Os números são da AirHelp, uma startup criada com o intuito de facilitar a reclamação e o pagamento debp 310301202 indemnizações pelos respetivos lesados. De acordo com o tráfego nos aeroportos portugueses em 2013, as companhias aéreas teriam de devolver um total de 300 milhões de euros, se todos os passageiros afetados reclamassem o atraso ou cancelamento do voo.

De acordo com as normas europeias, voos com um atraso superior a 3 horas e situações de cancelamento ou overbooking devem ter uma compensação financeira que pode chegar até 600 euros por passageiro. Mas a esmagadora maioria dos viajantes não chega a reclamar o dinheiro.

“Estatisticamente, 2% dos voos levam a situações aptas a compensação e, segundo a nossa experiência, temos verificado que a compensação média paga pelas companhias é de 450 euros” explica Maria Tavares, representante da AirHelp em Portugal. “O problema é que existe uma grande falta de informação sobre as situações em que os passageiros estão aptos a receber compensações e quando estas lhes são dadas a conhecer, a maioria vê o moroso processo de reclamação como um entrave, desistindo ainda na fase inicial”.

É neste ponto que entra o serviço da empresa em que estão envolvidos jovens de várias nacionalidades.
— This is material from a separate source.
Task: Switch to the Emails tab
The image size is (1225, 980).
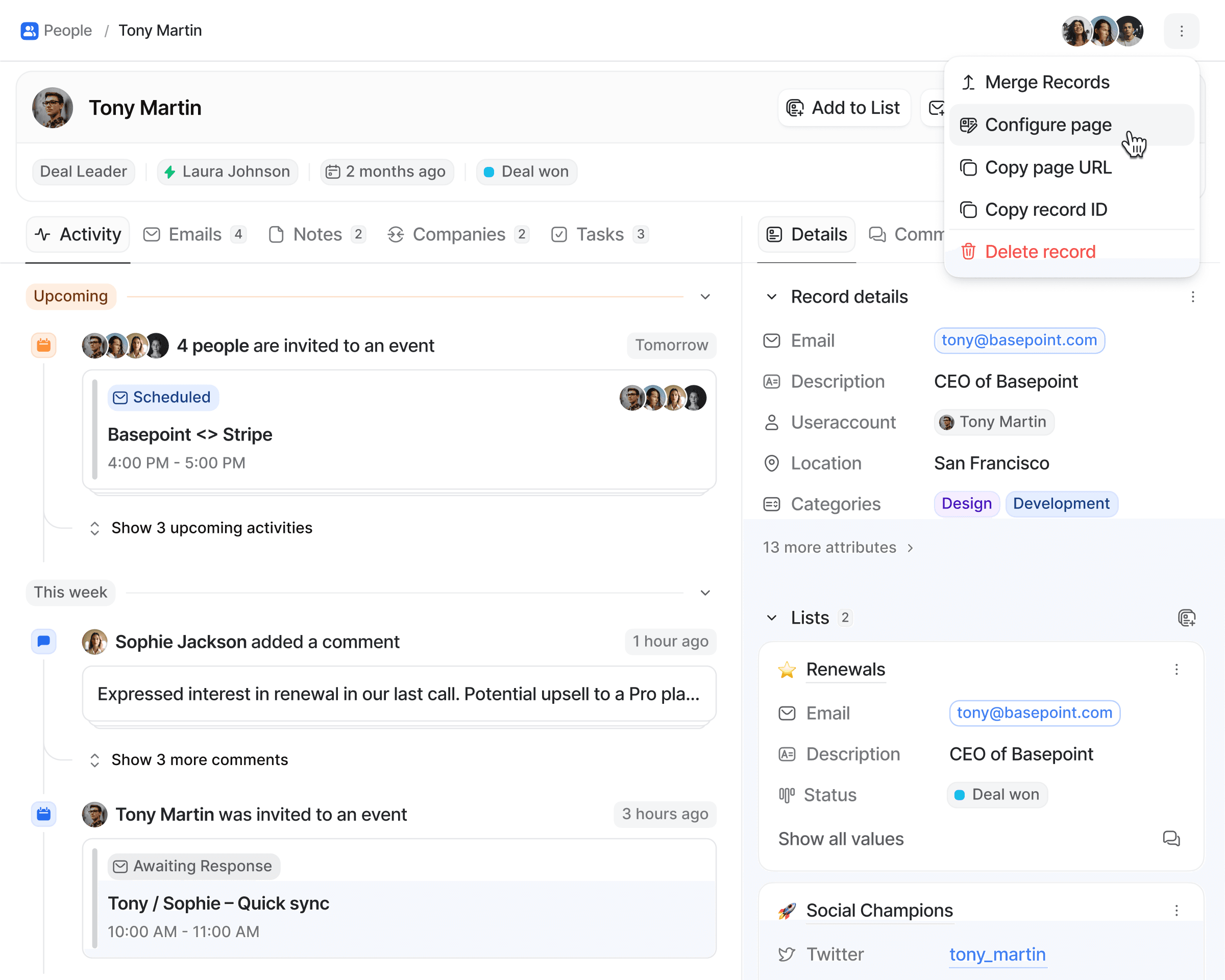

Na verdade, reclamar não é complicado. Tudo aquilo que o passageiro tem de fazer é preencher um formulário online com os detalhes do voo. A equipa da AirHelp entra de seguida em contacto com a companhia para reclamar a compensação e encarrega-se de todo o processo, até aos tribunais, se for necessário.

Caso a AirHelp consiga obter a indemnização, esta empresa ficará com 25% do valor cobrado como comissão. No caso em que a reclamação não é aceite, o passageiro não tem de pagar nada.

As reclamações podem ser feitas até três anos depois do atraso ou cancelamento ter ocorrido. Já a duração de todo o processo depende da companhia. Segundo a AirHelp, há casos em que a resposta chega em 2 a 3 dias, outros em que o processo se arrasta por mais de 6 semanas. Enquanto espera por uma decisão, o passageiro vai sendo informado do estado da sua queixa por email.

Recorde-se que situações de causas externas à companhia, como greves ou condições meteorológicas não levam a compensações financeiras. Ainda assim, nestes casos e de acordo com as regras comunitárias, o passageiro tem direito a alojamento e refeições a cargo da respetiva companhia aérea.